EXCERPT PROVIDED:
As for the rest:  some good choices, some meh choices, and some choices that make me wonder whether quality is on the mind of the community.  I am still surprised that The Agony Column never makes the list, since it is one of the few podcasts out there that actually takes its interviews seriously (i.e., the interviewer actually reads the book, or tries, or at least reads the cover blurb).

I'm happy the category exists, though, and I suppose I will give some podcasts here a second chance.

Overall feeling:  *eh, whatever*
Who will win?  Coode Street (or I will break something*

Best Editor, Long Form
Lou Anders
Liz Gorinsky
Anne Lesley Groell
Patrick Nielsen Hayden
Betsy Wollheim

What?  No Jason Williams/Jeremy Lassen or Nick Mamatas?  Expect me to be very disappointed, then.  And I don't mean to imply that Anders, Gorinsky or Hayden don't deserve to be up there.  They do.  I just think some new names need to make this list (or at least names that are up to new things).

Of course, Groell and Wollheim are up there, which makes me happy.

Overall feeling:  *eh*
Who will win?  Gorinsky (I'm not really sure; it's a tie with Groell...)

Best Editor, Short Form
John Joseph Adams
Neil Clarke
Stanley Schmidt
Jonathan Strahan
Sheila Williams

No surprises here.  Good editors all.  Schmidt probably should win just because he's never won, but I suspect Adams will steal the show, or Williams.  Who knows?

Overall feeling:  *okay*
Who will win?  JJA

Best Professional Artist
Dan dos Santos
Bob Eggleton
Michael Komarck
Stephan Martiniere
John Picacio

It's a tie between Martiniere and Picacio for me, but I will, as always, lean towards the former because I love his work.  There are some great names here, of course, so I'm not disappointed in the slightest.

Overall feeling:  *smiles*
Who will win?  Picacio

Best Fan Artist
Brad W. Foster
Randall Munroe
Spring Schoenhuth
Maurine Starkey
Steve Stiles
Taral Wayne
Note: 6 nominees due to tie for final position.

I know nothing about these selections.  You all can argue about them in the comments.

Overall feeling:  *umm, what?*
Who will win?  No idea.

OBJECTIVE A: Update the award nominee commentary by reproducing it from "No surprises here." up to and including "in the slightest.", with "surprises" replaced by "upsets".
OBJECTIVE B:
Answer the following from the award nominee commentary:
(i) Which podcast does the writer say never makes the list?
(ii) Whom does the writer predict will win Best Professional Artist?
(iii) Why does the Best Fan Artist category have six nominees?
OBJECTIVE C: Resume the award nominee commentary from the point at which it stops.
The material bears no relation to the award nominee commentary.

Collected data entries
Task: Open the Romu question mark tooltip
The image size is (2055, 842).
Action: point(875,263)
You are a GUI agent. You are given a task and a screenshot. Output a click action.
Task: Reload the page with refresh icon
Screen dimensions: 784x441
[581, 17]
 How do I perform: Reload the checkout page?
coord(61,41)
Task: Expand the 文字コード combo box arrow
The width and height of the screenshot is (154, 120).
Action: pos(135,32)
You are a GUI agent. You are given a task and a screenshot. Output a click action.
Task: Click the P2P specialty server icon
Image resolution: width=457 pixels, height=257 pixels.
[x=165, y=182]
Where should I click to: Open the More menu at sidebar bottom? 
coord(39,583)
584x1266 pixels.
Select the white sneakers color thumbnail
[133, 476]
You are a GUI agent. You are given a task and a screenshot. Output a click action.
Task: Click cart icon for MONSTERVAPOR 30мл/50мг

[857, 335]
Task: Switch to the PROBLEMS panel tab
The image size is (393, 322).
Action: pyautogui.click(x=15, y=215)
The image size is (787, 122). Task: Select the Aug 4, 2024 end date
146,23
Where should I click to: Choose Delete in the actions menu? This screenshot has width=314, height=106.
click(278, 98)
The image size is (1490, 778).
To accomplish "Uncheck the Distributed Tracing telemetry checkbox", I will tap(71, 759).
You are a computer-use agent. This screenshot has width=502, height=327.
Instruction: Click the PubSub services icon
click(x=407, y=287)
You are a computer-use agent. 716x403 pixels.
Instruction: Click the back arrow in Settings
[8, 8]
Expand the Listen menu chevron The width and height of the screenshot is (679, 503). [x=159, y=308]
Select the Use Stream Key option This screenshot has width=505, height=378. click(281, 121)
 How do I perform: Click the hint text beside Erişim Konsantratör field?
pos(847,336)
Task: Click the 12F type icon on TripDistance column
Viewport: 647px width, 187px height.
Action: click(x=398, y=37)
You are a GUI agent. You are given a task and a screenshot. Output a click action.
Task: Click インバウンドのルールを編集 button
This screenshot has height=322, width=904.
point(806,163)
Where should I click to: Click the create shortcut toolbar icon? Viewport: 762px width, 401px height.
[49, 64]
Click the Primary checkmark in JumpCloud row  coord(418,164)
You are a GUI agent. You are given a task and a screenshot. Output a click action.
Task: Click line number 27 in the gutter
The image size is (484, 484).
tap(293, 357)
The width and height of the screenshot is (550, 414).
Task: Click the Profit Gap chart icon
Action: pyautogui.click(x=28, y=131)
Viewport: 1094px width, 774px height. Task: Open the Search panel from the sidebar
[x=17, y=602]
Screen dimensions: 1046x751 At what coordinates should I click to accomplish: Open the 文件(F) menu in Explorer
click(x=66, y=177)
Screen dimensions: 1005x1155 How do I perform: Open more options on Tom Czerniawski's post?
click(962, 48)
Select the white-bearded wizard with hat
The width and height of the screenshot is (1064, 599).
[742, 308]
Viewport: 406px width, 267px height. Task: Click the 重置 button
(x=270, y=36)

EXERCISE RESULT A:
No upsets here.  Good editors all.  Schmidt probably should win just because he's never won, but I suspect Adams will steal the show, or Williams.  Who knows?

Overall feeling:  *okay*
Who will win?  JJA

Best Professional Artist
Dan dos Santos
Bob Eggleton
Michael Komarck
Stephan Martiniere
John Picacio

It's a tie between Martiniere and Picacio for me, but I will, as always, lean towards the former because I love his work.  There are some great names here, of course, so I'm not disappointed in the slightest.

EXERCISE RESULT B:
(i) The Agony Column
(ii) Picacio
(iii) Because of a tie for the final position

EXERCISE RESULT C:
Best Fan Writer
James Bacon
Claire Brialey
Christopher J. Garcia
Jim C. Hines
Steven H Silver

The same names as before.  Except there is a new one here:  Jim C. Hines.  Can you guess who I hope will win?  If you guessed Hines, you are correct!  I think he contributes a lot of amazing thoughts to the community, even more so than Scalzi, who has been on this list before.  He certainly deserves to be there.  And he better win...

Overall feeling:  *eh, with a side of hmm*
Who will win?  Hines.

The John W. Campbell Award for Best New Writer
Mur Lafferty
Stina Leicht
Karen Lord
Brad R. Torgersen
E. Lily Yu

I'm not sure Lafferty counts as a new writer, unless by "new" we mean "new professionally published writer," which I'm not convinced she is either.  Not that I dislike Lafferty or anything; this is more me being confused.

But the list is otherwise damned good.  Stina Leicht!  Karen Lord!  Holy hell, they are amazing authors.  And that means I have a big problem:  who do I root for?  I want them both to win.  They're both great.  I can't choose.  Don't make me.  Please.  PLEASE.  GAH!

Overall feeling:  *super smile*
Who will win?  Leicht.  LORD!  LEICHT!  LORDDDDDD!  LEEEEEEEEEEEEEEEEEEEEICHT!  Shut up.  No.  Yes.

Both of you shut up...

------------------------------------------------------

The comments are yours.  Feel free to rip me a new one.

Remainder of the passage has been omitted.